>>>>
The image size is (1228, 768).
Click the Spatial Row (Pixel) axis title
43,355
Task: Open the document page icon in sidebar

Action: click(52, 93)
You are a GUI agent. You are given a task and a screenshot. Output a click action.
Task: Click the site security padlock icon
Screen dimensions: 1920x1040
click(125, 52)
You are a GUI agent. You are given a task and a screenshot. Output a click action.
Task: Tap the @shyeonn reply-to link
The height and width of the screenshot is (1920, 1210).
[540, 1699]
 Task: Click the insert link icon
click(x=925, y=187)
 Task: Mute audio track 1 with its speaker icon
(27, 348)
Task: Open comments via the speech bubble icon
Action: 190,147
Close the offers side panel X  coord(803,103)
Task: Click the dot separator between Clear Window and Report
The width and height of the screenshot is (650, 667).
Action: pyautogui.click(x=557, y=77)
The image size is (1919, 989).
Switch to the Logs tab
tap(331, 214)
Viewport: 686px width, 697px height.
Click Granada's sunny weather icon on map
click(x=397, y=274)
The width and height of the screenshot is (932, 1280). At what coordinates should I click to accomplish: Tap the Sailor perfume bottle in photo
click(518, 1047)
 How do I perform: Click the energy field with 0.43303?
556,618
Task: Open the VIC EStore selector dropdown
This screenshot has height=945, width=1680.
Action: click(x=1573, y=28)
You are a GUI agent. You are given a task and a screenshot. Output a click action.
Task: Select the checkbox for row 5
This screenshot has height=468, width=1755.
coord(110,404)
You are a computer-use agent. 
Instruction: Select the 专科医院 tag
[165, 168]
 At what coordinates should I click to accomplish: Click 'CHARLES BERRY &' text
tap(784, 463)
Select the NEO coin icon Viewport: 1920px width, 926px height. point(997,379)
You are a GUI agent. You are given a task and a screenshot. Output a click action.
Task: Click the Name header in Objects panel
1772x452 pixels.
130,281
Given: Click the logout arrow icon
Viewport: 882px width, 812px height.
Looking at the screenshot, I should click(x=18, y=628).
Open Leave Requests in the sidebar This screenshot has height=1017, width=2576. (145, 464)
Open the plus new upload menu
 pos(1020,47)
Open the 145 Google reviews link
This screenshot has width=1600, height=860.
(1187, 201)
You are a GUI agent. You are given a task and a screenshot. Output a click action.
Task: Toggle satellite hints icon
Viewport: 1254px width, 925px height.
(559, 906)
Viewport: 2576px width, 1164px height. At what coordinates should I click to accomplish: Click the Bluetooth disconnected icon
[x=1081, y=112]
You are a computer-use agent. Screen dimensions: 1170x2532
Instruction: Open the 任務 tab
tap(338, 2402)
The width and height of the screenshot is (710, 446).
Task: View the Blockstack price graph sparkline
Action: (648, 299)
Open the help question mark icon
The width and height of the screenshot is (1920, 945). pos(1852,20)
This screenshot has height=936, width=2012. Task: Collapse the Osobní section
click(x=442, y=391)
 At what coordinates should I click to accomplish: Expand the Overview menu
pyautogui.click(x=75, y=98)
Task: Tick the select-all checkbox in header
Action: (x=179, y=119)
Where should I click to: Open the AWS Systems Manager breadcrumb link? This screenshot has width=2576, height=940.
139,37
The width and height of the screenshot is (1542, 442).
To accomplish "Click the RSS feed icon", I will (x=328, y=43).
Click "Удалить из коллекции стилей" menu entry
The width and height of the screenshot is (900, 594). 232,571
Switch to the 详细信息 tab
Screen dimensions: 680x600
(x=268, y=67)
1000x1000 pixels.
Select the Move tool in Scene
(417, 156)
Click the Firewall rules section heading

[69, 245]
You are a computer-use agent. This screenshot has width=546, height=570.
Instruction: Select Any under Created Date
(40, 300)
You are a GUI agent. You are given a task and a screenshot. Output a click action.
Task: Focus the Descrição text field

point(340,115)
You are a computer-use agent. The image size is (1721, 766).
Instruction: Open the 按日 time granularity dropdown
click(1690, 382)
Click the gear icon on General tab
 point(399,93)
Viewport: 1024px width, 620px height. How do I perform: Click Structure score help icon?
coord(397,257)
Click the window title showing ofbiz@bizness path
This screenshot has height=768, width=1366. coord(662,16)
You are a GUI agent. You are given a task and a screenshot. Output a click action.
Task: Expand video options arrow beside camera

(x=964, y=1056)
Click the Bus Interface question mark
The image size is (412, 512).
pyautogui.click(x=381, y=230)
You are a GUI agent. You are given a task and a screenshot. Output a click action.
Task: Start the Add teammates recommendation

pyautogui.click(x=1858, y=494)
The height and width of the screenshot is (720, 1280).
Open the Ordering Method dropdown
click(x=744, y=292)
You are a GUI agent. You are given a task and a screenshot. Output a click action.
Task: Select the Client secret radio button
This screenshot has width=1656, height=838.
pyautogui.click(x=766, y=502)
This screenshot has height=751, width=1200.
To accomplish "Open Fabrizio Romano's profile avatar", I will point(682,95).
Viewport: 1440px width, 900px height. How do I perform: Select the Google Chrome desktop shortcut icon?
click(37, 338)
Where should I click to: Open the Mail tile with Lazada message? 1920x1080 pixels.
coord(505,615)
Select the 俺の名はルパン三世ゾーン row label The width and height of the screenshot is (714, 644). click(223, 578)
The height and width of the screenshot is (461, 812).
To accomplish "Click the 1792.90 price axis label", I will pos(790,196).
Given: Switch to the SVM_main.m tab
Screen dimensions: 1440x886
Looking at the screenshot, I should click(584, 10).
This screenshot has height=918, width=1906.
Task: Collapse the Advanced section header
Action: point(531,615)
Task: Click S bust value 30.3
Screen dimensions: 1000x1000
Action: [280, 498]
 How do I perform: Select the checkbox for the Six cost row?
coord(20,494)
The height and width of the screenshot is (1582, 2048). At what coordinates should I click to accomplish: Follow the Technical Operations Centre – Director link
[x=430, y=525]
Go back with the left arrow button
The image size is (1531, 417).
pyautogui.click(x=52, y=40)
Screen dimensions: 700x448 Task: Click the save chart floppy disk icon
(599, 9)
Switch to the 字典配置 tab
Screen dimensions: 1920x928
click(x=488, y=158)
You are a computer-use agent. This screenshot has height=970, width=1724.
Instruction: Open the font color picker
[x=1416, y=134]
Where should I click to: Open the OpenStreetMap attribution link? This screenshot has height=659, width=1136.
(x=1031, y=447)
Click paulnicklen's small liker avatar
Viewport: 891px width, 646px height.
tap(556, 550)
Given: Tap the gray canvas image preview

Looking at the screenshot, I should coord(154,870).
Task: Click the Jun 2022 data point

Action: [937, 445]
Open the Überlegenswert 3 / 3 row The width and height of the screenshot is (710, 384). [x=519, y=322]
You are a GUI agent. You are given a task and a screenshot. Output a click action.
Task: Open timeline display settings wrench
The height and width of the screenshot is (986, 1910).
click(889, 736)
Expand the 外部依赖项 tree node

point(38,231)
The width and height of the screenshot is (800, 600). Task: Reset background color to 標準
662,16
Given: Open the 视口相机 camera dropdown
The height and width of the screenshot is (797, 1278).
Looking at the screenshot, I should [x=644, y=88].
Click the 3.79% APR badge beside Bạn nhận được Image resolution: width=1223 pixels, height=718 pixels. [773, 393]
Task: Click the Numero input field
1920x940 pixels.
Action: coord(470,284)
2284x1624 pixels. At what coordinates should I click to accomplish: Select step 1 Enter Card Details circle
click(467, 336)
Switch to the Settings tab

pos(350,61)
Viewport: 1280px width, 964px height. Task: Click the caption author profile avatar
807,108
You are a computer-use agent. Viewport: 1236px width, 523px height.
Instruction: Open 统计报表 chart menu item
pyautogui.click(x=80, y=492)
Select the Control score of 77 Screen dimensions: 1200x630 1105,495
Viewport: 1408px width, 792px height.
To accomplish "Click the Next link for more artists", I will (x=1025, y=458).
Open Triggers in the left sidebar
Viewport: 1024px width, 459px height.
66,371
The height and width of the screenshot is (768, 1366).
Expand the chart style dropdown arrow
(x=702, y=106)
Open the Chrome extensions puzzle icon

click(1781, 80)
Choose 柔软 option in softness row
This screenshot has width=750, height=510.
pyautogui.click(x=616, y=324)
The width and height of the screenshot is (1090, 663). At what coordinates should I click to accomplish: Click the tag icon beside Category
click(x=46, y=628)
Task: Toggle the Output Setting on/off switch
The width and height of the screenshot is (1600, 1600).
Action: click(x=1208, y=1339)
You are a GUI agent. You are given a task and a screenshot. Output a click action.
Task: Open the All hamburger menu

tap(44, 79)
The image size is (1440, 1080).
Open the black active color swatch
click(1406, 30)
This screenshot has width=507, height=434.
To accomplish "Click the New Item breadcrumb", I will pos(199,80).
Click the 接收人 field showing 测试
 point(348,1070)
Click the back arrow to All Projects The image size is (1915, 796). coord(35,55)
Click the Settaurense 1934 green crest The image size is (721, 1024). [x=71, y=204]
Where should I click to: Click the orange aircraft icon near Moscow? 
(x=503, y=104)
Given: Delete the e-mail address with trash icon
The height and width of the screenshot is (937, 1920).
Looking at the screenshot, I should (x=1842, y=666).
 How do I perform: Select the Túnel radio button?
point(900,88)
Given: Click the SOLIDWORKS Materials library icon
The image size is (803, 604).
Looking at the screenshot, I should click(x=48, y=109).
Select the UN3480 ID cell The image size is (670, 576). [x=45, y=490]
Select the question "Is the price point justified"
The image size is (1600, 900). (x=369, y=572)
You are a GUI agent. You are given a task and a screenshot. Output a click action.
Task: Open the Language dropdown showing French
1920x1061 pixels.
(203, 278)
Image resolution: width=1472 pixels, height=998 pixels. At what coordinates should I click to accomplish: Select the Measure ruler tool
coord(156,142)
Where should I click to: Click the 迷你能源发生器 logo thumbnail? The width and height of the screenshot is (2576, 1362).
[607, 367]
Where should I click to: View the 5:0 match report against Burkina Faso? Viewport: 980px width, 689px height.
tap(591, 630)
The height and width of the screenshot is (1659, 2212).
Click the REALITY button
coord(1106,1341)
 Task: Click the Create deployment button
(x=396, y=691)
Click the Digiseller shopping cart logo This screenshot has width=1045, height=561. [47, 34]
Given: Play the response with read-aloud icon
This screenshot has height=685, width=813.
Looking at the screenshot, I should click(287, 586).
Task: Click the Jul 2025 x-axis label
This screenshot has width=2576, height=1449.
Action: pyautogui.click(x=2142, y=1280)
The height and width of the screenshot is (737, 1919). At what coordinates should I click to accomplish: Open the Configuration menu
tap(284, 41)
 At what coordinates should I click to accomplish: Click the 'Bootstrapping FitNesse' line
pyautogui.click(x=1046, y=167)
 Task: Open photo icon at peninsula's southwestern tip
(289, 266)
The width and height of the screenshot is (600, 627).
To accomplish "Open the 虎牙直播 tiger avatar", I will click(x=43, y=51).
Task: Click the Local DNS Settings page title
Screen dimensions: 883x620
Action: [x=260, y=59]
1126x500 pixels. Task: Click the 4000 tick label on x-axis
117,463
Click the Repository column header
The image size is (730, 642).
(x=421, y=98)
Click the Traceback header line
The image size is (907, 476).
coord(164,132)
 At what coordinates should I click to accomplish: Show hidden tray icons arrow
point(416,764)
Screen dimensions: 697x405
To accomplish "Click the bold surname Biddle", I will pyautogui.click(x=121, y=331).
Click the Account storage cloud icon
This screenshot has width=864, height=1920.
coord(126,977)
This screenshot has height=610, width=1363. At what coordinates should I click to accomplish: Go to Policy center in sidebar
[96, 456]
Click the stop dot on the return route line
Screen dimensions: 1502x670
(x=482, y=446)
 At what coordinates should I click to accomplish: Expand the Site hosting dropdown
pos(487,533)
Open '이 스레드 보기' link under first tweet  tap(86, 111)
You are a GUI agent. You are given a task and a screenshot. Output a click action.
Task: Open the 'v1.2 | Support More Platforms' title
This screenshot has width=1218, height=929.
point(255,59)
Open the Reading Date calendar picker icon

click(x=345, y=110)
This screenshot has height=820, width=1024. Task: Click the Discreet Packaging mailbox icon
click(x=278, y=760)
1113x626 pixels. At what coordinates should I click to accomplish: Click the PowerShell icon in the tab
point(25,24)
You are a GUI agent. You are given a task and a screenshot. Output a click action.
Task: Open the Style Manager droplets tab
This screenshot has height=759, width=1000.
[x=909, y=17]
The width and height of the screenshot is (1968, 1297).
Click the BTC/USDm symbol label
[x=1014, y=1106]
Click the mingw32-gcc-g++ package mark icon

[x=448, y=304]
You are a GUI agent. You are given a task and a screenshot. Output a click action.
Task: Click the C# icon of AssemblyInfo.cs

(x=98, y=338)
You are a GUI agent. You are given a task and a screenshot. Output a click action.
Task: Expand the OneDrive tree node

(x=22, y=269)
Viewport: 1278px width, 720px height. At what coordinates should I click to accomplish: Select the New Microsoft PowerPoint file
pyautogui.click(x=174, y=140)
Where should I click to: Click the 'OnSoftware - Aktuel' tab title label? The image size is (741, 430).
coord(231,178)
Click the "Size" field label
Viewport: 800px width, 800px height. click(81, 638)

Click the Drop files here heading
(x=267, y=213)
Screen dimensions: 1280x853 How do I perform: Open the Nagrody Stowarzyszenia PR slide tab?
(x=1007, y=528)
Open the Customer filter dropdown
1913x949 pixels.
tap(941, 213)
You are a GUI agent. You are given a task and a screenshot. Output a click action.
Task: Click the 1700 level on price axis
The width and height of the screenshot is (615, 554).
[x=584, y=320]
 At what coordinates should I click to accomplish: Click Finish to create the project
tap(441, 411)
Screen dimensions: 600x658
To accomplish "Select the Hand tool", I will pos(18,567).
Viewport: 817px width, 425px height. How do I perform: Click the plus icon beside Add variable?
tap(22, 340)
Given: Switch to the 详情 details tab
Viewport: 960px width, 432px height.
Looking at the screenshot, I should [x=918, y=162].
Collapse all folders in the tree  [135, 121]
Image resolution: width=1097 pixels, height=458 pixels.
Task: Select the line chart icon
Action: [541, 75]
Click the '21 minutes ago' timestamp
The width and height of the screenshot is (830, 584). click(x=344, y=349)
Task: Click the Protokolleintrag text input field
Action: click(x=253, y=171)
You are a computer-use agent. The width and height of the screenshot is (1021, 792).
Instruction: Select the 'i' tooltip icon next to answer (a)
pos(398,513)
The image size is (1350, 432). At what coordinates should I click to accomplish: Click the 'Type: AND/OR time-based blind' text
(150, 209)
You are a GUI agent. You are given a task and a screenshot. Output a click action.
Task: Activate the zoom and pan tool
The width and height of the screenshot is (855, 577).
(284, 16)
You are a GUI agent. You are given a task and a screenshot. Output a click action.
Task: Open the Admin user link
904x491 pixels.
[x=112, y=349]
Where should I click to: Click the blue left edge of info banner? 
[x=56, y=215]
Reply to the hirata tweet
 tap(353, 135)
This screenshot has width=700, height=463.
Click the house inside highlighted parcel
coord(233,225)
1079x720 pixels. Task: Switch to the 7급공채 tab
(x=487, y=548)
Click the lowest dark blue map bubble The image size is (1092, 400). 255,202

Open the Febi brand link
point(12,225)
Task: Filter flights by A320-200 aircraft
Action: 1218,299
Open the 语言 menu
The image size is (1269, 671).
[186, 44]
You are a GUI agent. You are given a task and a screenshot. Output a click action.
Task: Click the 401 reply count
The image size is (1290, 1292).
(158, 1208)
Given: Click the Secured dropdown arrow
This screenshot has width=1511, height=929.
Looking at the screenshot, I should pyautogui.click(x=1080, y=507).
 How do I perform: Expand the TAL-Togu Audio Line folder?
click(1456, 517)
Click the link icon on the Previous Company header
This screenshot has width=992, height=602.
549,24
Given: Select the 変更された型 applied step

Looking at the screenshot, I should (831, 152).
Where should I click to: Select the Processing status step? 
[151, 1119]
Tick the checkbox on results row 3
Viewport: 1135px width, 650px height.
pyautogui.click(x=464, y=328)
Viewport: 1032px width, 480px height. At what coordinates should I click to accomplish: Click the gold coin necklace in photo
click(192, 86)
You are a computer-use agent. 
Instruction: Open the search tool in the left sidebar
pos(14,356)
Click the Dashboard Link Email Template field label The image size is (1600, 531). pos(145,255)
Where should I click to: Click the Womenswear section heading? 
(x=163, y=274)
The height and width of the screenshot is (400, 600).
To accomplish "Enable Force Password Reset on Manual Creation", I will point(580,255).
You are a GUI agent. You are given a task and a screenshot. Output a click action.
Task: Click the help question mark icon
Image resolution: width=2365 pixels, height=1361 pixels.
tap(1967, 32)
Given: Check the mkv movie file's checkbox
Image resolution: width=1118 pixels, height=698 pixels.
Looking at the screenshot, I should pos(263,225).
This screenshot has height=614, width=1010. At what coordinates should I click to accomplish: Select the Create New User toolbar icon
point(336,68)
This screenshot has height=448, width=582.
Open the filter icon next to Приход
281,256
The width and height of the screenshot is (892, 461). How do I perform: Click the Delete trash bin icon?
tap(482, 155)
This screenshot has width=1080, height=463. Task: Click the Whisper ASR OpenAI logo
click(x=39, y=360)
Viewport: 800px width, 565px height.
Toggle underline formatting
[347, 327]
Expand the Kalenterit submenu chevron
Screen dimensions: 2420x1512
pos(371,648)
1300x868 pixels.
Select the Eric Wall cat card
<<<<
* [EXERCISE OBJECTIVE]: Copy out the entries above verbatim, from the line containing "Where should I click to: Open the AWS" through the line containing "(x=268, y=67)", including both of those lines.

* [TASK RESULT]:
Where should I click to: Open the AWS Systems Manager breadcrumb link? This screenshot has width=2576, height=940.
139,37
The width and height of the screenshot is (1542, 442).
To accomplish "Click the RSS feed icon", I will (x=328, y=43).
Click "Удалить из коллекции стилей" menu entry
The width and height of the screenshot is (900, 594). 232,571
Switch to the 详细信息 tab
Screen dimensions: 680x600
(x=268, y=67)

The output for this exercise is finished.